Please copy the listing starting at the line that contains "You are a GUI" and ending at the end of the listing, swapping "pink" for "magenta" and leaving everything else unchanged. Omit the pictures from your answer.

Rows from a dataset
********************

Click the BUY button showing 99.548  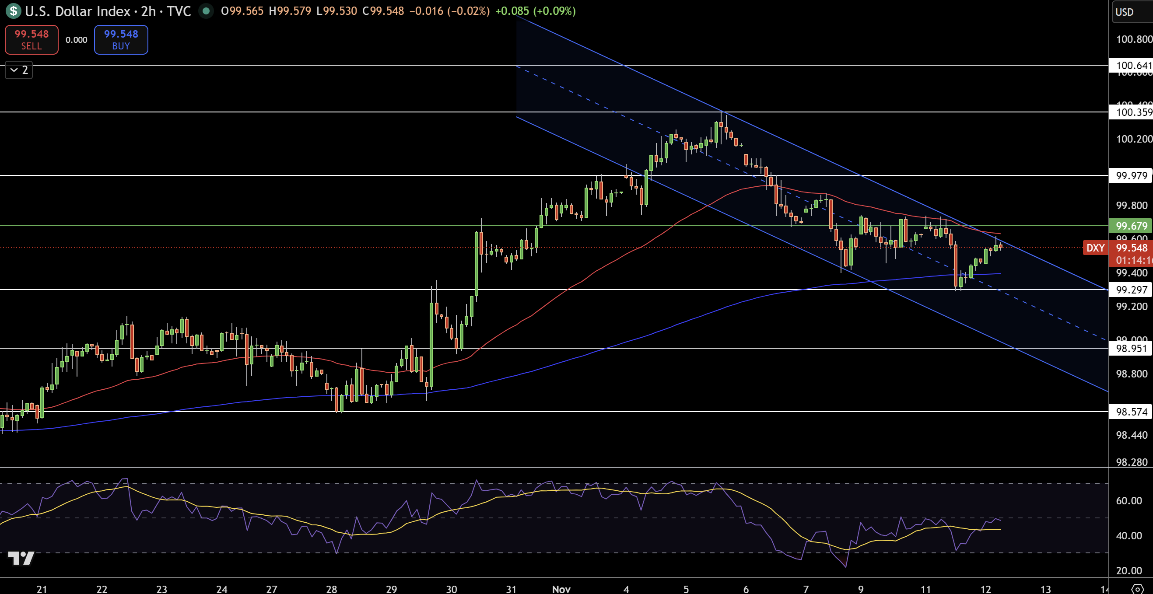coord(121,39)
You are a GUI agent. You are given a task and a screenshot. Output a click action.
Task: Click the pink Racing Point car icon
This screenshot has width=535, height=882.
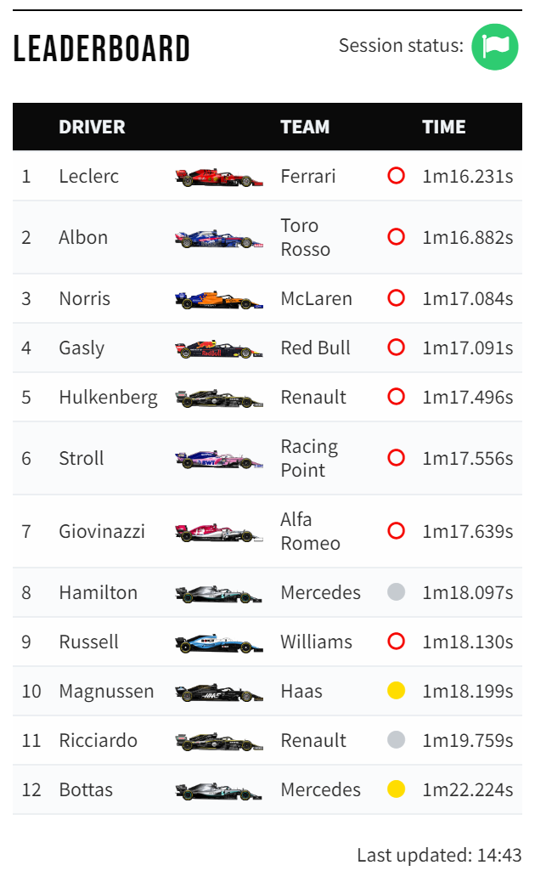[218, 460]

********************

SOLUTION BELOW
You are a GUI agent. You are given a task and a screenshot. Output a click action.
Task: Click the magenta Racing Point car icon
This screenshot has width=535, height=882.
[218, 460]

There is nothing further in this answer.